Electron-electron interaction in 2D and 1D ferromagnetic (Ga,Mn)As

TL;DR

This paper studies how electron-electron interactions affect magnetotransport in high-quality ferromagnetic (Ga,Mn)As films and wires, revealing distinct temperature dependencies in 2D and 1D structures that are unaffected by magnetic fields.

Contribution

It demonstrates the dimensional dependence of electron-electron interaction effects on conductivity in ferromagnetic (Ga,Mn)As, supported by experimental data down to 20 mK.

Findings

Conductivity decreases logarithmically in 2D films at low temperatures.

Conductivity decreases as -1/√T in 1D wires at low temperatures.

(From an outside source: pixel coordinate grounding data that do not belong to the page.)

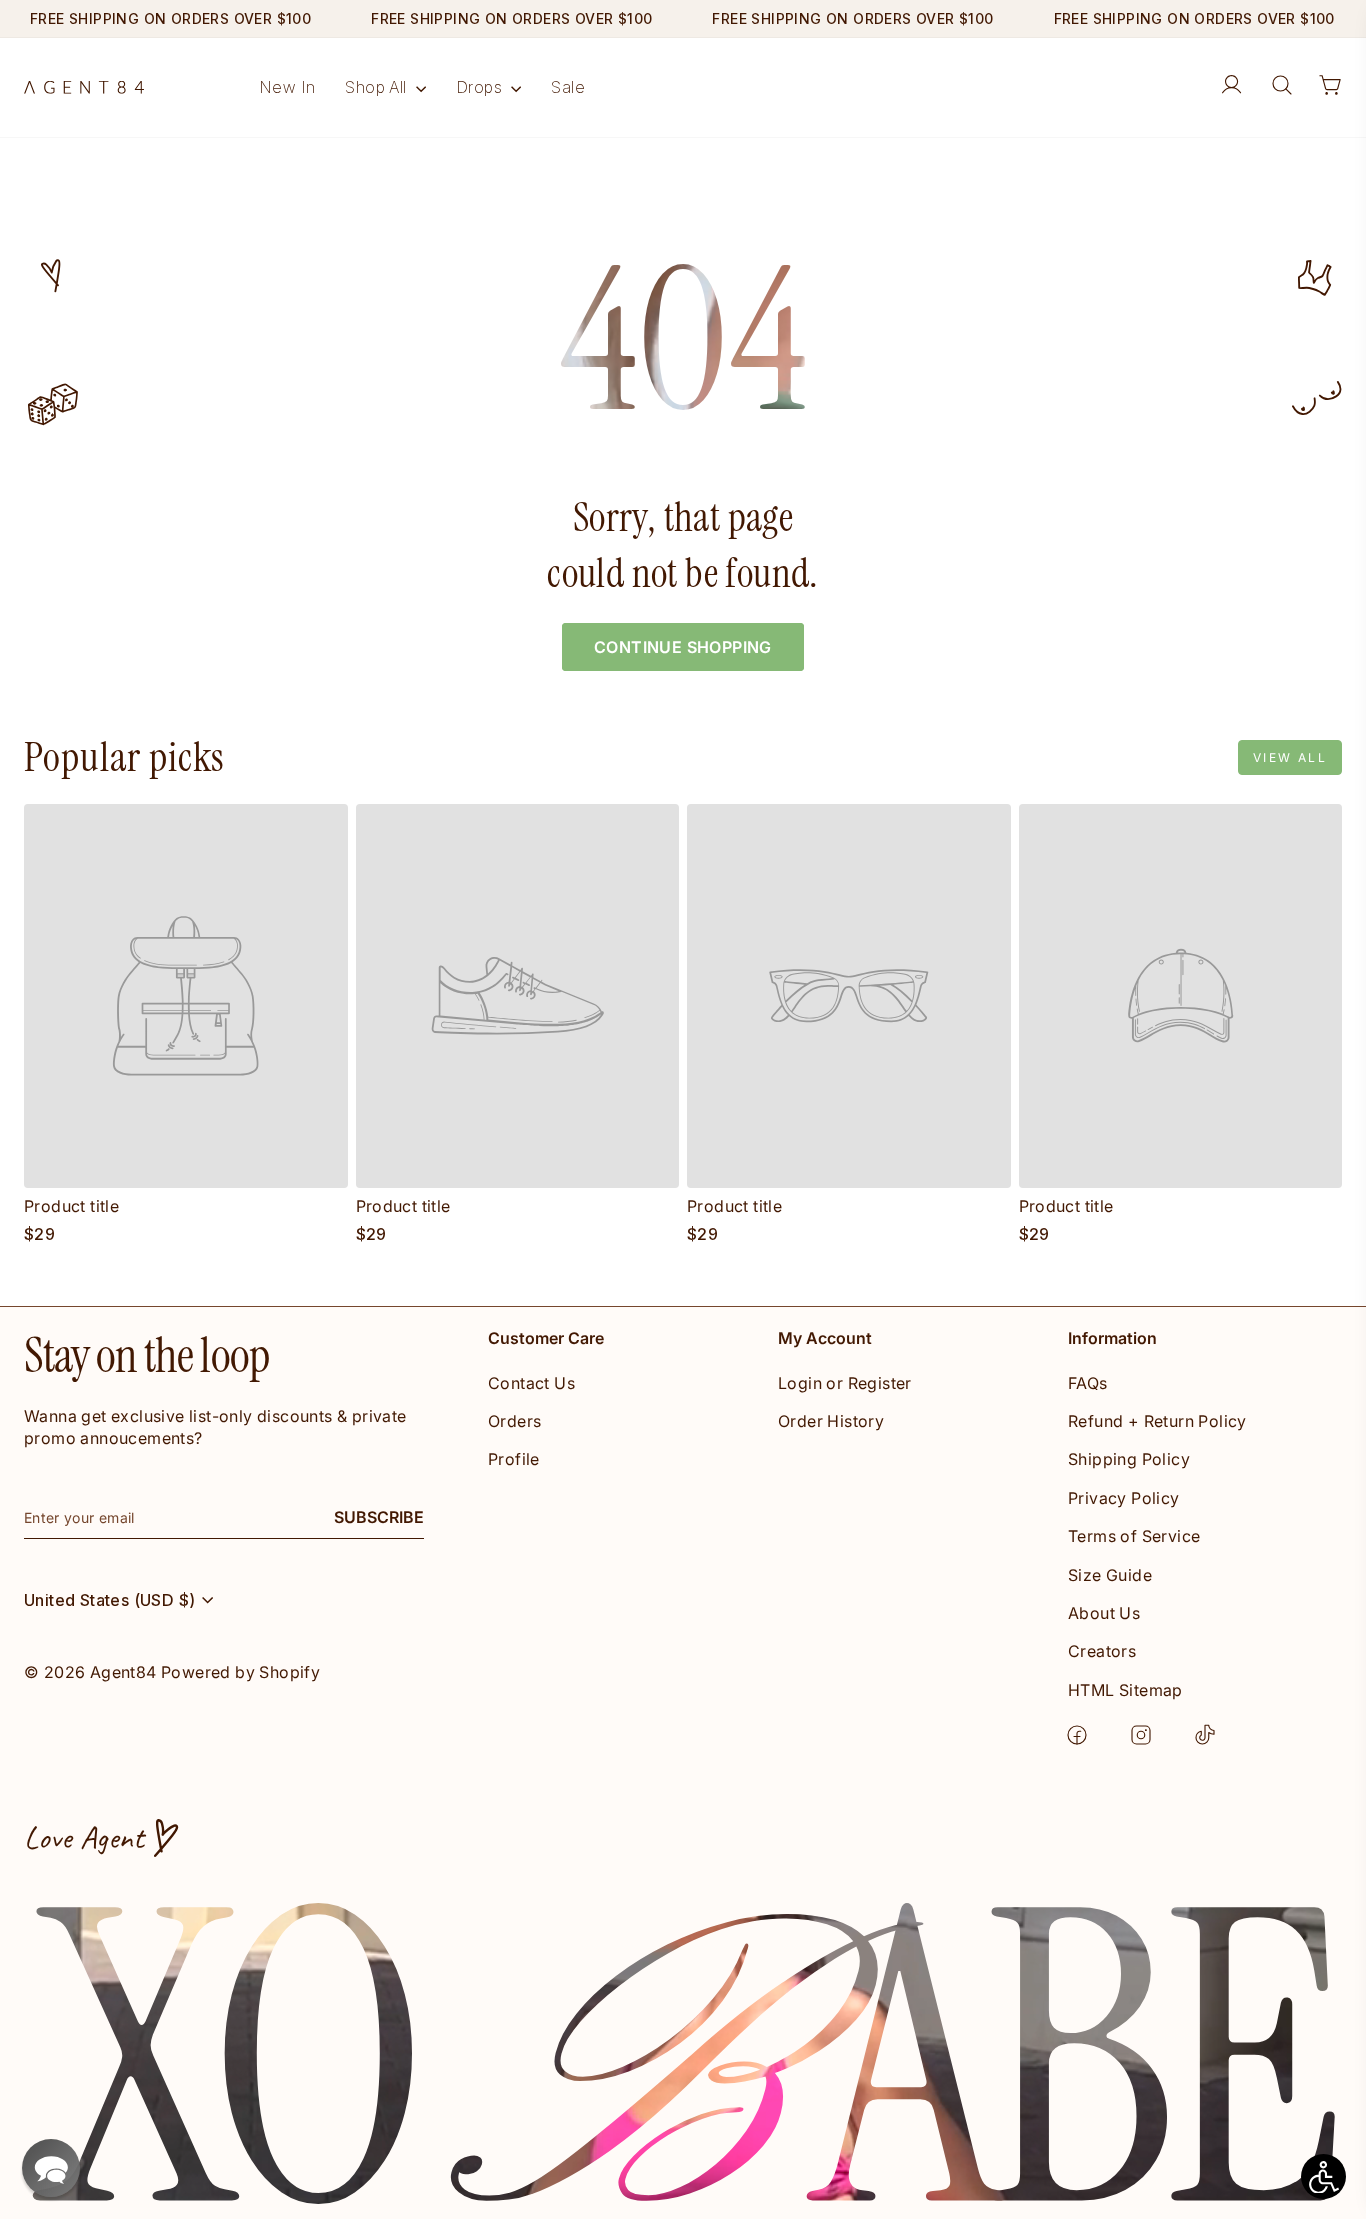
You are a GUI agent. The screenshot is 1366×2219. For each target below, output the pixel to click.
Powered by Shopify (240, 1672)
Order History (831, 1421)
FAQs (1088, 1383)
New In (287, 87)
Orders (514, 1421)
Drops (481, 87)
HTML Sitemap (1125, 1690)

Behavior is independent of applied magnetic field, consistent with electron-electron interaction theory.

Abstract

We investigated the magnetotransport in high quality ferromagnetic (Ga,Mn)As films and wires. At low temperature the conductivity decreases with decreasing temperature without saturation down to 20 mK. Here we show, that the conductivity decrease follows a ln($T/T_0$) dependency in 2D films and a $-1/\sqrt{T}$ dependency in 1D wires and is independent of an applied magnetic field. This behavior can be explained by the theory of electron-electron interaction.